▸ Problem to solve: Scan the records beneath this line for the line holding "[Seguici su Twitter] (826, 1469)" and the line holding "Login (1314, 32)", then transcribe exactly those two and all lines between.

▸ Items from a data source:
== Segment start ==

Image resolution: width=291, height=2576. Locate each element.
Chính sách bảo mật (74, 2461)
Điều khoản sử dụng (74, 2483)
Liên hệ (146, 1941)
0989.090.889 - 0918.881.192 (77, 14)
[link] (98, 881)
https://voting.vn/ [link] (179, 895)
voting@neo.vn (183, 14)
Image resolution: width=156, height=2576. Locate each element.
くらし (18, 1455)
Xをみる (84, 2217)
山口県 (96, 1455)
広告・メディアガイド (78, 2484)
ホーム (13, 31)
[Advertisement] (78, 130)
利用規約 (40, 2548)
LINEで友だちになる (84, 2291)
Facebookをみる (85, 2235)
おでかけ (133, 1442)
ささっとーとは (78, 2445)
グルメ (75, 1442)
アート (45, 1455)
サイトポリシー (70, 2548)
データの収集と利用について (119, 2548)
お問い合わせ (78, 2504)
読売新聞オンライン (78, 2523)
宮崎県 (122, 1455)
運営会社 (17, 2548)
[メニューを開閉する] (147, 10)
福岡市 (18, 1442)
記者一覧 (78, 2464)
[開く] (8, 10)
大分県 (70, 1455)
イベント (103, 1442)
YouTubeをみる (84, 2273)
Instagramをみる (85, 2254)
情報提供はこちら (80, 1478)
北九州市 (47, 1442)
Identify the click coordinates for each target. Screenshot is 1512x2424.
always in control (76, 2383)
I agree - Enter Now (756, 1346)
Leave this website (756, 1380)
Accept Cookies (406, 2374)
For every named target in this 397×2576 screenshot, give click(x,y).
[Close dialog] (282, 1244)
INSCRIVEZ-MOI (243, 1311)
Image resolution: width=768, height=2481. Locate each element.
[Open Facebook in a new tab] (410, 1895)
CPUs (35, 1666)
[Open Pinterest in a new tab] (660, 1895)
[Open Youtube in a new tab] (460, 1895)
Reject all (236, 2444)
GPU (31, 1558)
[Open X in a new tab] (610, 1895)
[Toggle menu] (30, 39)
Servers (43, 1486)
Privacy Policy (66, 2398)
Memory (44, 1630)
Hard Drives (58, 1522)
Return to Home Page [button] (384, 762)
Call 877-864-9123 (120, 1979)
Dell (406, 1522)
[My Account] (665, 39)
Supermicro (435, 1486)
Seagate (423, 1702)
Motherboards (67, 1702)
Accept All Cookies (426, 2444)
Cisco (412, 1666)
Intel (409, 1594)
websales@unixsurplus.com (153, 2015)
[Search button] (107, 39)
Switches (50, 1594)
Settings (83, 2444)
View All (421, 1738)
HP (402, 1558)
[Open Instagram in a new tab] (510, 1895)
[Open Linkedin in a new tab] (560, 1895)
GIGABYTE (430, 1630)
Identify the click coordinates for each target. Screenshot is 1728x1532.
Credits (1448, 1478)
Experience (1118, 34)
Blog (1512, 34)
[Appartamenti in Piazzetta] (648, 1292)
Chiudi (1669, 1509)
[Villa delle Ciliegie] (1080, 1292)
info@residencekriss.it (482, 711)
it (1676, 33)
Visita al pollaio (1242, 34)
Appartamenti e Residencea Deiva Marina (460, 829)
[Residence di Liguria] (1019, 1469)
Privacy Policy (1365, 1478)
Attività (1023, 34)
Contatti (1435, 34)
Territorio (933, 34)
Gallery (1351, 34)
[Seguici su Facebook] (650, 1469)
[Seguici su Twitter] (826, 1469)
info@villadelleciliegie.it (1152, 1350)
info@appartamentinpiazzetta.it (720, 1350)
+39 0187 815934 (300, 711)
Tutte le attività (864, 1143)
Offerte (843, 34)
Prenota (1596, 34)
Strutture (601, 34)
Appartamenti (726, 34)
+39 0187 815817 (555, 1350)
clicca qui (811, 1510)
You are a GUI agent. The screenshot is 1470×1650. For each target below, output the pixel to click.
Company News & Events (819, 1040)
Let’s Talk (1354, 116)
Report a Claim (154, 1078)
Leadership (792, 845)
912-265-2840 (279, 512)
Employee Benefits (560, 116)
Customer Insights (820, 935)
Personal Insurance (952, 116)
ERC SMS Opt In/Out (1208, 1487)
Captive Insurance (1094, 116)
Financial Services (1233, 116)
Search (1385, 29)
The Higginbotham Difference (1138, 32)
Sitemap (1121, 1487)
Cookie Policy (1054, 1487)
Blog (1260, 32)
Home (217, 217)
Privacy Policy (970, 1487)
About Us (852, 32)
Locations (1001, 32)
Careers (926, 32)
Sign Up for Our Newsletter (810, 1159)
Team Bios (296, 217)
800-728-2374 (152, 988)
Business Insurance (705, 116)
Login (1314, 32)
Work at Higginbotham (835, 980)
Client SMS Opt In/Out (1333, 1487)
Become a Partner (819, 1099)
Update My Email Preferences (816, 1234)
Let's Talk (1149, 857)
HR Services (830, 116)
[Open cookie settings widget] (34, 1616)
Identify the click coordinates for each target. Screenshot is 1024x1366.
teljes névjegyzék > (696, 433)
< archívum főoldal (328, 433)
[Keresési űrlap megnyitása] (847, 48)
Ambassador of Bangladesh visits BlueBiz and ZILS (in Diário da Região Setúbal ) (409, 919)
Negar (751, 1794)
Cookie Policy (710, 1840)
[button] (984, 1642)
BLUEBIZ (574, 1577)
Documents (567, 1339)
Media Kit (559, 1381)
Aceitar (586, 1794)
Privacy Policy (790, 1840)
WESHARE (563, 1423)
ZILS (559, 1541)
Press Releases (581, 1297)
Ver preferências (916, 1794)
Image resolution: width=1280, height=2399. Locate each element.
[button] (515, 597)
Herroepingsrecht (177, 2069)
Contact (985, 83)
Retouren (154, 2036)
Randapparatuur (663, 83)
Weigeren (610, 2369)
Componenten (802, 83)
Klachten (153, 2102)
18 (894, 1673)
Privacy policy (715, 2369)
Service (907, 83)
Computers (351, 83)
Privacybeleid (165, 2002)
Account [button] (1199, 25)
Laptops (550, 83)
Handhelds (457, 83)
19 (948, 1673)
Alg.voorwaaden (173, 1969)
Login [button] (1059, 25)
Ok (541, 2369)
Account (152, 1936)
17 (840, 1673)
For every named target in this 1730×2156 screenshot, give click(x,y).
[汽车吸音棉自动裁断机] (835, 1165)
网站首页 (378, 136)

== Segment end ==

▸ Solution to this problem:
[Seguici su Twitter] (826, 1469)
info@villadelleciliegie.it (1152, 1350)
info@appartamentinpiazzetta.it (720, 1350)
+39 0187 815934 (300, 711)
Tutte le attività (864, 1143)
Offerte (843, 34)
Prenota (1596, 34)
Strutture (601, 34)
Appartamenti (726, 34)
+39 0187 815817 (555, 1350)
clicca qui (811, 1510)
You are a GUI agent. The screenshot is 1470×1650. For each target below, output the pixel to click.
Company News & Events (819, 1040)
Let’s Talk (1354, 116)
Report a Claim (154, 1078)
Leadership (792, 845)
912-265-2840 (279, 512)
Employee Benefits (560, 116)
Customer Insights (820, 935)
Personal Insurance (952, 116)
ERC SMS Opt In/Out (1208, 1487)
Captive Insurance (1094, 116)
Financial Services (1233, 116)
Search (1385, 29)
The Higginbotham Difference (1138, 32)
Sitemap (1121, 1487)
Cookie Policy (1054, 1487)
Blog (1260, 32)
Home (217, 217)
Privacy Policy (970, 1487)
About Us (852, 32)
Locations (1001, 32)
Careers (926, 32)
Sign Up for Our Newsletter (810, 1159)
Team Bios (296, 217)
800-728-2374 (152, 988)
Business Insurance (705, 116)
Login (1314, 32)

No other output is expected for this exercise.